Fantasias sexuales
El término “fantasía” en si mismo implica problemas, ya que es difícil entender exactamente a que se refiere. De hecho el mismo Freud lo utilizó de tres formas distintas: para definir aquello que se inventa consciente mente; para las fantasías inconscientes ( o phantasías) y para definir las fantasías primigenias, es decir, las estructuras inconscientes fundamentales que trascienden la experiencia individual. Las fantasías conscientes difieren de los sueños en que son mas elaboradas y coherentes. (leer mas)

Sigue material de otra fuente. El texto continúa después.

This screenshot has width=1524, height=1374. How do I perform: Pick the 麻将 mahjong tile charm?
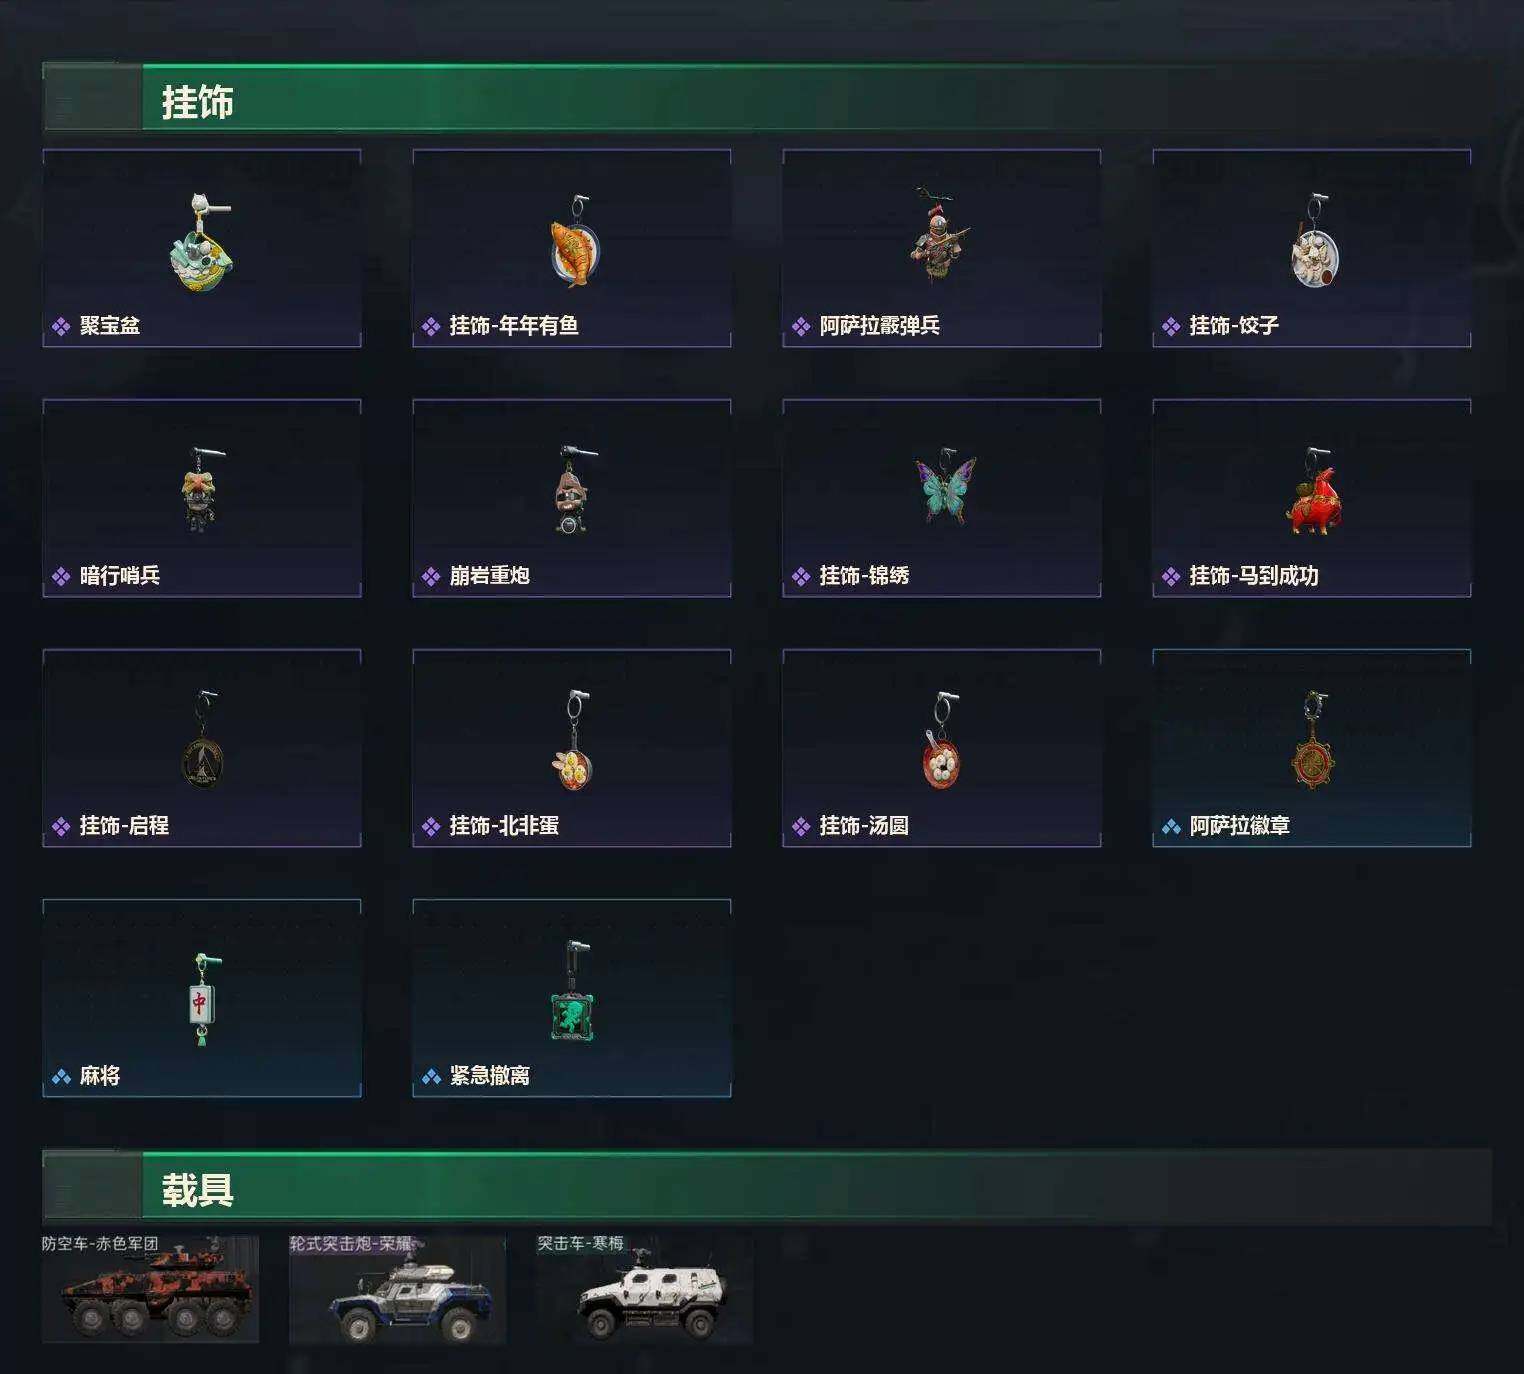click(x=202, y=999)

La fantasía puede ser, a diferencia de los sueños, evocada a voluntad para producir algún tipo de placer. Existe una compulsión por repetir una fantasía una y otra vez, pero la gratificación se obtiene no al llevar a cabo las fantasías, sino con el acto mismo de fantasear; sin embargo, la fantasía es algo que no se revela fácilmente, pertenece al ámbito del tabú y de lo incomunicable.
Fuera de reflexionar si pagar por cumplir cualquier fantasía es bueno o malo, lo cierto es que desde antaño la sociedad ha creado un extenso mercado para realizarlas, ya que las tentaciones de la carne son muchas y cada ves se extienden mas y con mayor facilidad. Desde Internet hasta lugares clandestinos de fácil acceso donde pueden encontrase esas “vírgenes perpetuas” que llamó Jaime Sabines, por anticipar su precio, por no engañar a nadie, por decir “si” al tonto y al infeliz.